- **Task goal**:
Report each line below that contains the word "drawing", copying every such line in full.

(Word and item position data)
---*---

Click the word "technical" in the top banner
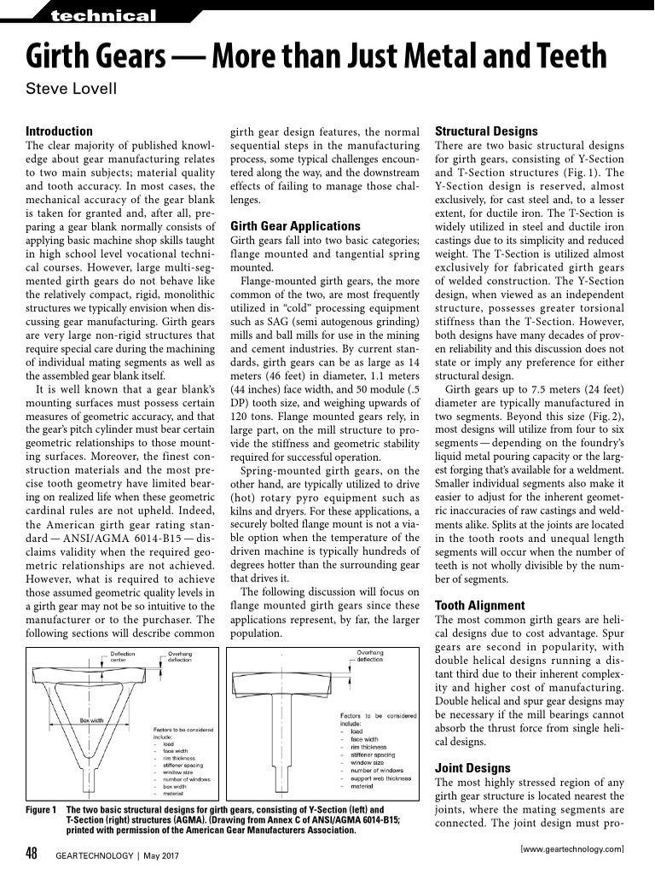click(x=103, y=16)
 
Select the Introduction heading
click(x=59, y=131)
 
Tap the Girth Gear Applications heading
click(x=295, y=226)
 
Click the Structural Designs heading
click(x=486, y=131)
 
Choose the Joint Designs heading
click(x=472, y=768)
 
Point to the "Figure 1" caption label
click(x=41, y=809)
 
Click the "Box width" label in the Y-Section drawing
click(x=91, y=720)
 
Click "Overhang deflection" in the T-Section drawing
click(x=370, y=656)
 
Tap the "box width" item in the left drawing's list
click(x=176, y=779)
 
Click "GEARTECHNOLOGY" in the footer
click(x=93, y=855)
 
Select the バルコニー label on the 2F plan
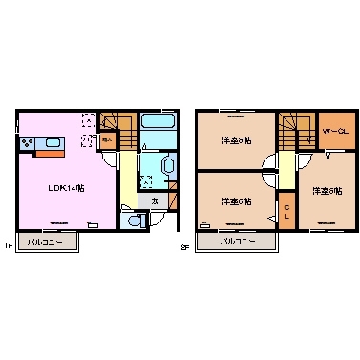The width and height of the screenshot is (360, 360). point(239,242)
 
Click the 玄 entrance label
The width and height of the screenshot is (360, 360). point(155,201)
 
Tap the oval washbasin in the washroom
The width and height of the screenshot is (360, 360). point(168,165)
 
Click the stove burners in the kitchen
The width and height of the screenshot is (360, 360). point(26,144)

---*---

- **Final answer**:
Click the "Box width" label in the Y-Section drawing
Click "Overhang deflection" in the T-Section drawing
Tap the "box width" item in the left drawing's list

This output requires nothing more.